Copy the lines of each item below word for word, without the pictures.

:: Records provided

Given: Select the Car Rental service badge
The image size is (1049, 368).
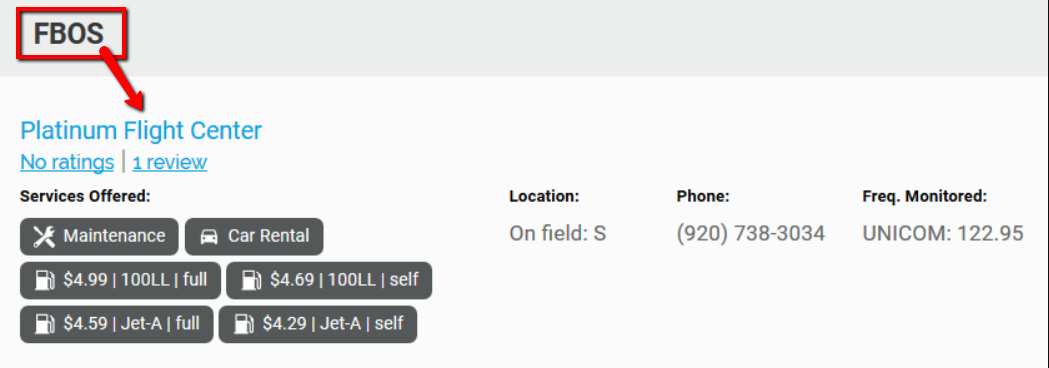Looking at the screenshot, I should [x=254, y=236].
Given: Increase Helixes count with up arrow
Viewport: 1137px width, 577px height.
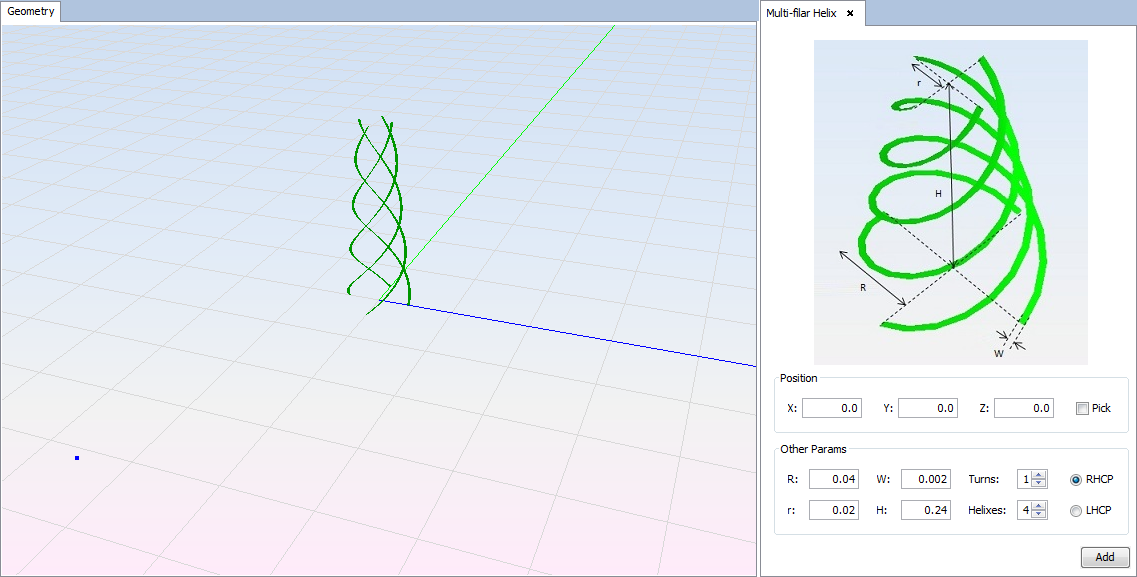Looking at the screenshot, I should coord(1039,507).
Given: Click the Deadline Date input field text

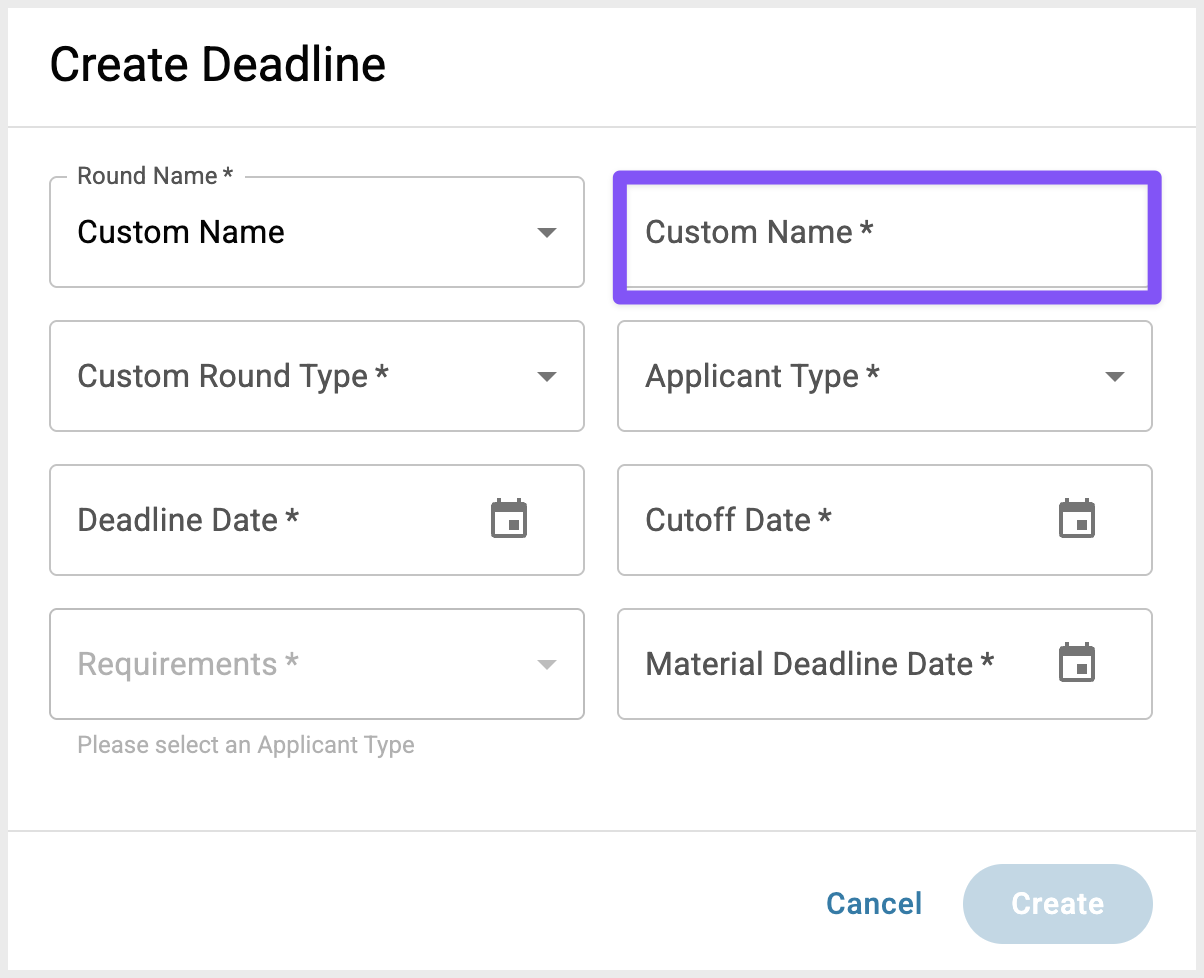Looking at the screenshot, I should 188,520.

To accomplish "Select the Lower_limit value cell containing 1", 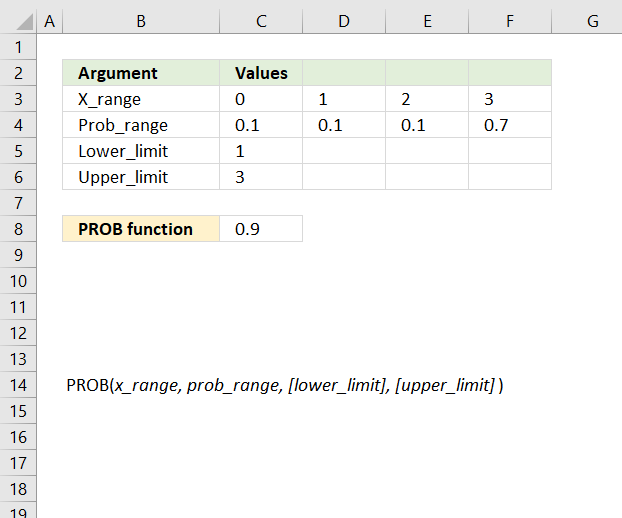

::::

§ The solution:
Given: Select the Car Rental service badge
The image size is (1049, 368).
Looking at the screenshot, I should [x=254, y=236].
Given: Increase Helixes count with up arrow
Viewport: 1137px width, 577px height.
Looking at the screenshot, I should coord(1039,507).
Given: Click the Deadline Date input field text

Looking at the screenshot, I should 188,520.

To accomplish "Select the Lower_limit value cell containing 1", 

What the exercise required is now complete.